Overall, the mortality rate was 39.6 %, and no distinct difference between HAEs and no-HAEs (42.2 vs. 35.3 %, p = 0.163) was observed, indicating that the FFIs are severe diseases, most likely because the causative agents have developed strategies for the recognition and/or eradication of the immune defenses [32, 33]. For non-HAEs, the present mortality rate was lower than those reported in previous studies [8, 10, 12], suggesting an increase in clinician awareness of the risk of FFI in these patients.

Regarding non-Aspergillus infections, the data reported in the literature reveal a high mortality rate, most likely because these infections are difficult to diagnose and these fungi have a tendency to be disseminated and resistant to most of the available antifungal agents [34]. In our study, the survival rate varied according to the FFI. A trend toward worse survival was observed among patients with mucormycosis in HAEs and in non-HAEs, although survival in HAEs did not significantly differ according to the type of infection. This tendency might be dependent on the different types of underling clinical conditions of the HAEs, irrespective of the subsequent FFI diagnoses.

Finally, some differences concerning host variables and comorbidities were observed in the two groups. Our findings confirm the importance of the depth and length of neutropenia (particularly correlated with conventional chemotherapy) and of cytomegalovirus infection as a factor contributing to the development of FFIs in HAEs [9, 35]. In contrast, corticosteroid treatment was the main underlying condition in the non-HAE cohort. It is well recognized that corticosteroids induce complex immune dysregulation that impairs neutrophil and macrophage function. In addition, the anti-inflammatory properties of glucocorticoids usually blunt the signs and symptoms of FFI, and the patients may not present raised temperatures [36]. These factors may explain the absence of fever in almost half of the non-HAEs.

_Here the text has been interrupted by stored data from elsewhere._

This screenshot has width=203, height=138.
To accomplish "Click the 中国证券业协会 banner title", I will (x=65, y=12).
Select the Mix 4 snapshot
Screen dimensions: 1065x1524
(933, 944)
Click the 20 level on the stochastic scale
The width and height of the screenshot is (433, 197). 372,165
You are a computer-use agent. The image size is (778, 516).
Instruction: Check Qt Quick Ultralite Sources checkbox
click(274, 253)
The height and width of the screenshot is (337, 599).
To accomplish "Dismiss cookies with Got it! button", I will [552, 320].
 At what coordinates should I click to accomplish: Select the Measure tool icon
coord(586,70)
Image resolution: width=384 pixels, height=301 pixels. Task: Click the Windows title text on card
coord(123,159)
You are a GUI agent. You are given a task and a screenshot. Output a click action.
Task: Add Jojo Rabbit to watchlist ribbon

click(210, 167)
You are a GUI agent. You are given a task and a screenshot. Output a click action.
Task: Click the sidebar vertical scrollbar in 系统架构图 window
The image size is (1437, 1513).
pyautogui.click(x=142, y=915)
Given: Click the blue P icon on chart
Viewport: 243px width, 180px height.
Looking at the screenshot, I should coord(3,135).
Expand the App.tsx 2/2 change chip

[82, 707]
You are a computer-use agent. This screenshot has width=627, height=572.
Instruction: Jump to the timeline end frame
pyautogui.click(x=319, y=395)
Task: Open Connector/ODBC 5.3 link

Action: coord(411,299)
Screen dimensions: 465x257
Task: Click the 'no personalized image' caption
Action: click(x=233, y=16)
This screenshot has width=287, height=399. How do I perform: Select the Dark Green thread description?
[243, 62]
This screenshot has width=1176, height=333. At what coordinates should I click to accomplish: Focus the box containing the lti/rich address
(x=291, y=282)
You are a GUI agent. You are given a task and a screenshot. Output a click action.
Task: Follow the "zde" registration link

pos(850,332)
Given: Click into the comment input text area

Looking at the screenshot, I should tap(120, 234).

In conclusion, the FFI epidemiological and clinical data were not identical in the two groups of patients. On the other hand, having diagnosed the FFI cases in the non-HAE patients predominantly on the basis of culture, and in the HAE patients on the basis of GM (as microbiological criteria), it may appear obvious that this different diagnostic management may lead to a presumptive diagnostic delay in non-HAE patients. Nevertheless, any effort should be made to overcome the risk of delayed antifungal treatments avoiding a fever-driven diagnostic approach (enforcing CT scan examination and non-culture antigen-based diagnostics) and using an empirical strategy in case of fever.